Top of Page extract
High Hat

Person Stealing Phone
Hi Hat
Different angle
Color changing

Inspiration

It all started with a simple yet frightening moment one of our teammates was traveling through a crowded metro when someone tried to unzip their backpack without them realizing it. The incident left them shaken, not because of what was lost, but because of how helpless that moment felt. We realized that while we protect our phones with biometrics and passwords, our own safety in public spaces still relies on awareness alone and human awareness has blind spots. That moment became our motivation to build High Hat, a wearable AI companion that literally watches your back.

What it does

High Hat is a Raspberry Pi powered, AI-driven wearable camera system that detects suspicious hand movements or theft attempts behind a person in real time. It uses computer vision, gesture analysis, and Google Gemini-powered threat interpretation to decide if an action is potentially harmful and immediately alerts the wearer through audio warnings using Eleven Labs audio synthesis.

How we built it

We started by connecting a Raspberry Pi Camera Module 3 to continuously capture video from behind the user. Using Media Pipe for hand detection, we tracked suspicious gestures like reaching or grabbing. Captured frames were analyzed with Gemini 2.5 Pro Vision API to provide contextual understanding distinguishing between harmless movement and possible theft. Detected threats were stored in a Flask + SQLalchemy database, displayed live on a web dashboard, and paired with real-time audio alerts through the Eleven Labs API. We combined hardware, AI, and web technologies — fusing the physical and digital worlds to create a seamless personal safety experience.
Bottom of Page extract
**Using the information**
[1] Answer from the High Hat write-up:
(a) Where was the teammate traveling when someone tried to unzip their backpack?
(b) Which Gemini model version analyzed the captured frames?
(c) Where were detected threats stored?
[2] Carry on with the High Hat write-up from the point where it stops.
Top of Data under study
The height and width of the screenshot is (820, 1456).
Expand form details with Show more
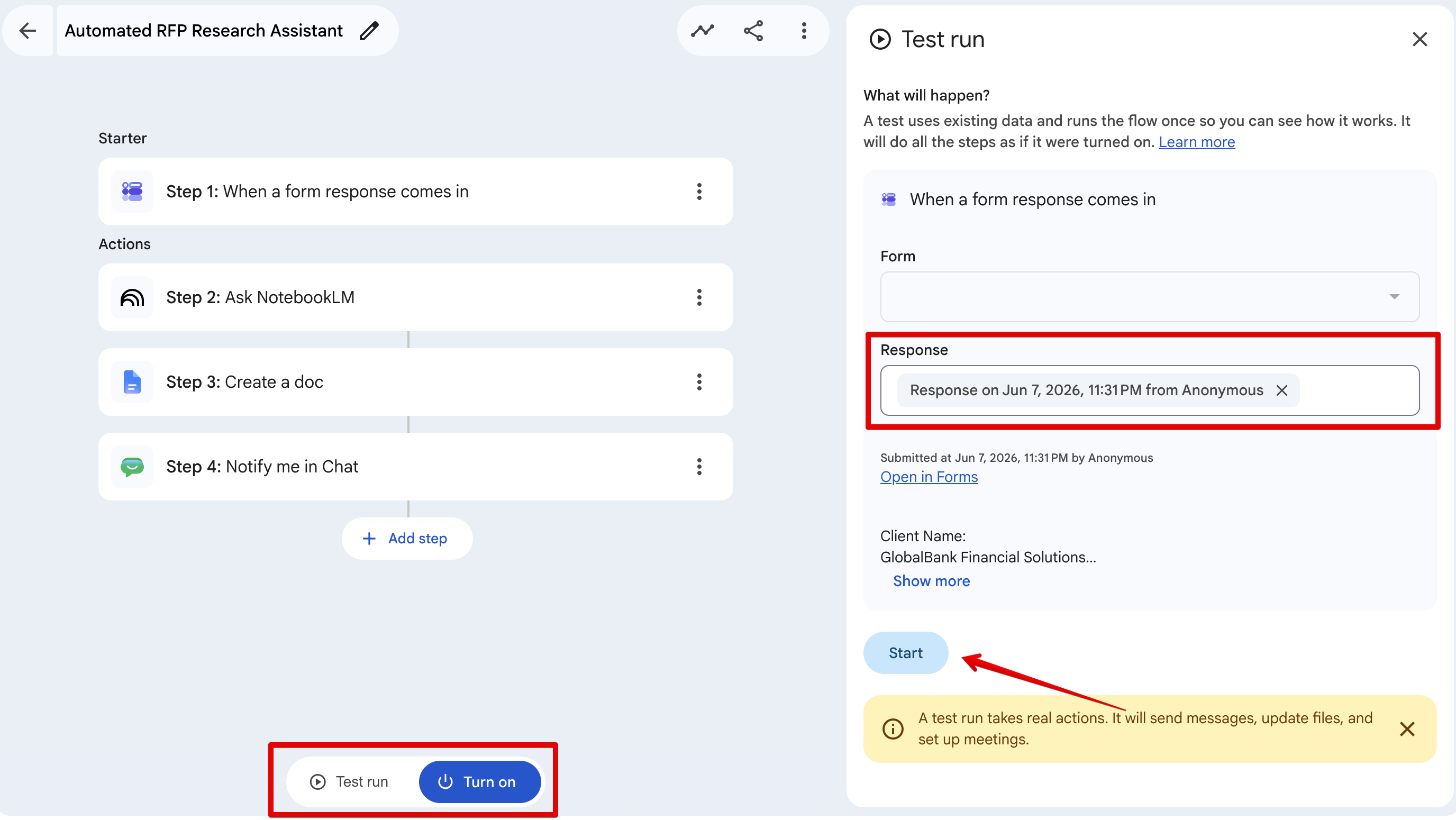point(931,581)
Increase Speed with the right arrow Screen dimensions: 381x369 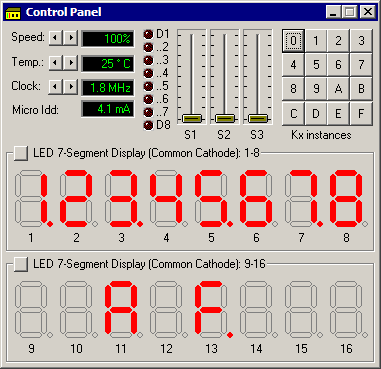pyautogui.click(x=71, y=38)
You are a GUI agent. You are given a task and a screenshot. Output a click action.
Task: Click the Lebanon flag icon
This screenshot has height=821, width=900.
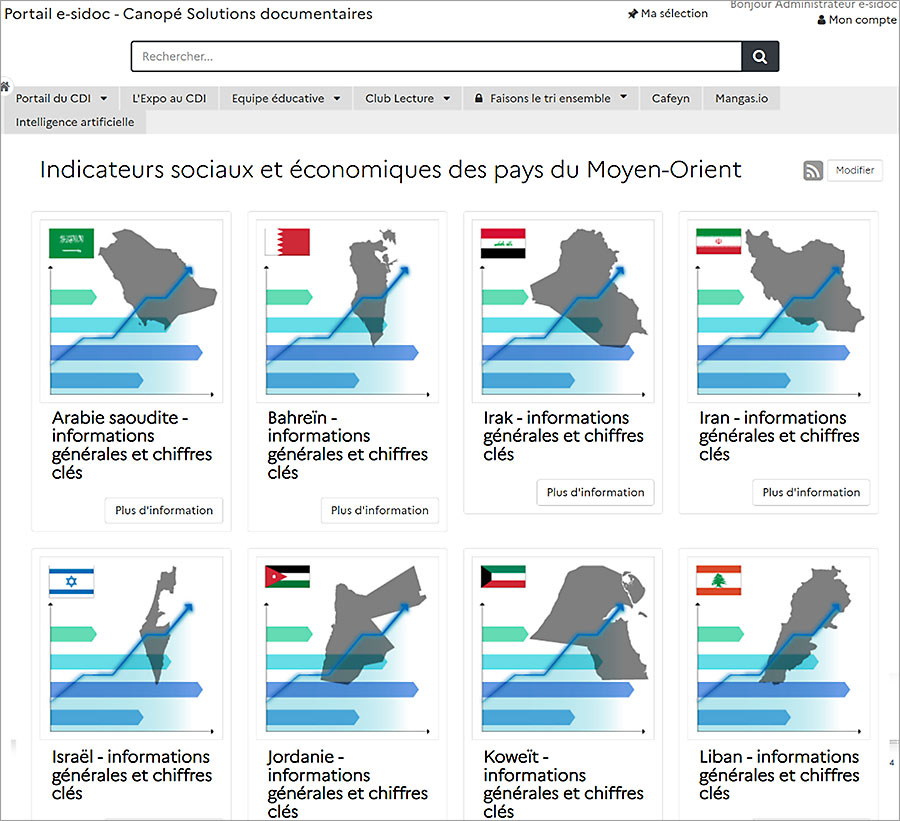click(718, 582)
Bottom of Data under study
**Task results**
[1]
(a) Through a crowded metro.
(b) Gemini 2.5 Pro Vision API.
(c) In a Flask + SQLalchemy database.

[2]
Challenges we ran into

We spent hours chasing random crashes and video feed timeouts, we thought it was an issue with the Pi's config, but turns the Wifi network settings was hindering IP and SSH connections. We used Tailscale, which gave us a secure VPN to stream the video feed remotely without connection issues.
Running Flask on a 2GB Pi and using laptops without strong processors, weak Wifi, meant we had to figure out and optimize our program and where to run them, either the Pi, locally, or on cloud.
Gemini wanted base64 images, ElevenLabs wanted text, Flask wanted JSON, and none of them wanted to wait. Synchronizing these APIs felt difficult.
Early versions kept mixing timestamps, so the audio alert would say “Threat detected” 10 seconds after the incident was over.
Sometimes, even waving to a friend triggered “Suspicious Movement Detected!” We had to tune confidence thresholds with the help of Gemini so High Hat stopped accusing innocent hands of crime.

Despite all that, each crash, freeze, and mis-detection taught us how to build resilient real-time AI on the edge, and how to get through it.

Accomplishments that we're proud of

There was this moment, at night, screens glowing, and the Raspberry Pi crashing for what felt like the 900th time. We were tired, frustrated, and half-convinced the Pi had developed a personal grudge against us.

And then… it worked. The audio alert finally said, “Suspicious movement detected.” For a second, we just stared at unbelieving, and then then we exchanged high-fives. Hope that finally spoke back.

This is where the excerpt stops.